◆ **Trecho selecionado**
■ ■ ■ ■ ■
Uso aqui o mesmo termo que Mamiani usou em sua gramática da língua Kipeá para descrever os três verbos implícitos daquela língua Kariri: sum. No latim, este verbo tem função identica aos verbos do português: ser, estar e haver, verbos estes nunca marcados diretamente em uma frase Kariri, tal uso é idêntico no Peagaxinã, é possível ver que tal estrutura está bem atestada tanto no Akuwẽ e no Kipeá, a língua Kariri que foi influenciada pelo Natú.
VERBO TER/HAVER
Digo isso por que o Kipeá como língua Kariri parece ter tido o verbo 'haver' em seu vocabulário (WÀ), mas nunca o usou para marcar posse, eu discuti sobre isso em outra publicação que fiz sobre a posse no Kariri e a influência dos Jê do Cerrado sobre essa família: https://kxnhenety.blogspot.com/2023/11/influencia-dos-je-do-cerrado-no-kariri.html
Com isso, pode-se inferir que o Terejê não diferia da marcação típicamente vista no Macro-Jê e que foi adotada pelo Kariri, onde o verbo 'ter, possuir' não existe diretamente e o possessivo é marcado de forma direcional, isto é, o objeto possuido é direcionado por adposições para seu possuidor, ao invés de 'eu tenho uma casa', diz-se 'existe uma casa para mim', o Peagaxinã não se difere, usando da posposição locativa-dativa mó, conjugada pela série acusativa:
1) krì a-mó = 'casa para mim' > 'eu tenho uma casa'
2) numentia o-mó bó ? = 'irmão para ti talvez ?' > 'tu tem um irmão ?'
3) marankañìkêkó mañazikîô iro i-mó = 'quarenta e seis anos para ele(a)' > 'ele(a) tem quarenta e seis anos de idade'
4) ñakraza wakañì a-mó, mó-pa ihônan ? = 'chaves duas para mim, onde outras ?' = 'tenho duas chaves comigo, cadê as outras ?'
Estes são alguns exemplos da posse, agora passando para o verbo SER.
■ ■ ■ ■ ■
◆ **Informações fornecidas**
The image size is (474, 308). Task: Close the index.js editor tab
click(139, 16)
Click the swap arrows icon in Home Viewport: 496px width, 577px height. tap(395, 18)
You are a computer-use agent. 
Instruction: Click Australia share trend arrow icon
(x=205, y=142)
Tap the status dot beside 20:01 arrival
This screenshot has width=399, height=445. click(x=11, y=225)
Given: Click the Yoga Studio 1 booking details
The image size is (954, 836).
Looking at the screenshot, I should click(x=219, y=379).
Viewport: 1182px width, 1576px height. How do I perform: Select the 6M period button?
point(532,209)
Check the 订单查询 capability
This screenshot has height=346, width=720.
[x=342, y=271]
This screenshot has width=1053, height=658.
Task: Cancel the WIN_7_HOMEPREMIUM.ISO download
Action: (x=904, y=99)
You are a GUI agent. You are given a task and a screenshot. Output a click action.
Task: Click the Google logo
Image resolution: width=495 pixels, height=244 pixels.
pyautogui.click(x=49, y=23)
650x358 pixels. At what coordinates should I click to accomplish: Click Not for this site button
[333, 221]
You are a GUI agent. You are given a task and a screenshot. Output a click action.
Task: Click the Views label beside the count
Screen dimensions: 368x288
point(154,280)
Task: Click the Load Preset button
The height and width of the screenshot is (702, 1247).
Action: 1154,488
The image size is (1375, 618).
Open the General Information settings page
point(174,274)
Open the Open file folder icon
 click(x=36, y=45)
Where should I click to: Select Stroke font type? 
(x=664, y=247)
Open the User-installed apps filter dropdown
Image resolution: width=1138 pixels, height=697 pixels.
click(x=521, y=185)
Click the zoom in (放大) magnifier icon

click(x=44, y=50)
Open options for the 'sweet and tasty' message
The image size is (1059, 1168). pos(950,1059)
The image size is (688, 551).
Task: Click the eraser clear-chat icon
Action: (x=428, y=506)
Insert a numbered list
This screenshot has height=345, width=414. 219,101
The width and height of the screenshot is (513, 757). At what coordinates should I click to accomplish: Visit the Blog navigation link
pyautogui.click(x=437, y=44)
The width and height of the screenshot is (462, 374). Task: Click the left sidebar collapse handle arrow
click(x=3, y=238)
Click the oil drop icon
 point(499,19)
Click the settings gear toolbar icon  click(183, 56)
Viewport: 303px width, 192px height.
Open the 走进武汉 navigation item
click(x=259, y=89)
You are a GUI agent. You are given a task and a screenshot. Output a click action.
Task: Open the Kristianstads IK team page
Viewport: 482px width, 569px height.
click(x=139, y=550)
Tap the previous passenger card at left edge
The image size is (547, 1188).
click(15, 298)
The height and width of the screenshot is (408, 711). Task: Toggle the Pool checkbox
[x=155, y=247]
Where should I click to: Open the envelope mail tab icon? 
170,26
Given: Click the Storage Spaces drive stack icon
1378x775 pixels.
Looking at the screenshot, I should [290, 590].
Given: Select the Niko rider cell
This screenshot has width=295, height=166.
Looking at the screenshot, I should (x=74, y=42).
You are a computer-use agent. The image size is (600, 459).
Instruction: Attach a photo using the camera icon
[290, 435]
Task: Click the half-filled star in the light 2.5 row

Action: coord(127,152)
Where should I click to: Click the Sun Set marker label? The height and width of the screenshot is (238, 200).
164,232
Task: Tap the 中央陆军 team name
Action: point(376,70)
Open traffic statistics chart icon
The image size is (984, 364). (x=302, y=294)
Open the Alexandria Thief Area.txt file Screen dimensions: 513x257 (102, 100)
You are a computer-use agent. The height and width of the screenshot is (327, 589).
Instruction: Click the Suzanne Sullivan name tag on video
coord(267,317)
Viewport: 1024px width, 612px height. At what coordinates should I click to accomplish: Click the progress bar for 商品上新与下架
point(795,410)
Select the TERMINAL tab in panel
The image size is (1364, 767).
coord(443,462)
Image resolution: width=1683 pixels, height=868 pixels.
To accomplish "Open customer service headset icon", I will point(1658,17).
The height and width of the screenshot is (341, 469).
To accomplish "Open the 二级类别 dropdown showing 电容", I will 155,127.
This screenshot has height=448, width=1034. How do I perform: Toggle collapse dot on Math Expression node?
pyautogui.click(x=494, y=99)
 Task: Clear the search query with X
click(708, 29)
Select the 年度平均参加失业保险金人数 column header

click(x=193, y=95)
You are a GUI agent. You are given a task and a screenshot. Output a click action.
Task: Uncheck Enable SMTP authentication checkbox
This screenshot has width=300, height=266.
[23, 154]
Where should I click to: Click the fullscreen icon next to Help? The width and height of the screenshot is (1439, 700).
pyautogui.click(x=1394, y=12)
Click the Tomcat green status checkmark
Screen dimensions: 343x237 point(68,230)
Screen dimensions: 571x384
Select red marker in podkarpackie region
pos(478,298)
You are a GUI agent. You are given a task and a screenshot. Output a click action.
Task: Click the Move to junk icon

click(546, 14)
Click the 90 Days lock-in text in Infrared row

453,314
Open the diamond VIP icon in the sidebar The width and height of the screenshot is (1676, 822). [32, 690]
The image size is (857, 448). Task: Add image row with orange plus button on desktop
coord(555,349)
■ ■ ■ ■ ■
◆ **Requisitos das tarefas**
• A. Verta para o inglês a seguinte frase do trecho selecionado: "Estes são alguns exemplos da posse, agora passando para o verbo SER."
• B. Transcreva fielmente a passagem do trecho selecionado, começando por "Uso aqui o mesmo" e seguindo até "influenciada pelo Natú.".

◆ **Respostas redigidas**
• A. These are some examples of possession; now moving on to the verb TO BE.

• B.
Uso aqui o mesmo termo que Mamiani usou em sua gramática da língua Kipeá para descrever os três verbos implícitos daquela língua Kariri: sum. No latim, este verbo tem função identica aos verbos do português: ser, estar e haver, verbos estes nunca marcados diretamente em uma frase Kariri, tal uso é idêntico no Peagaxinã, é possível ver que tal estrutura está bem atestada tanto no Akuwẽ e no Kipeá, a língua Kariri que foi influenciada pelo Natú.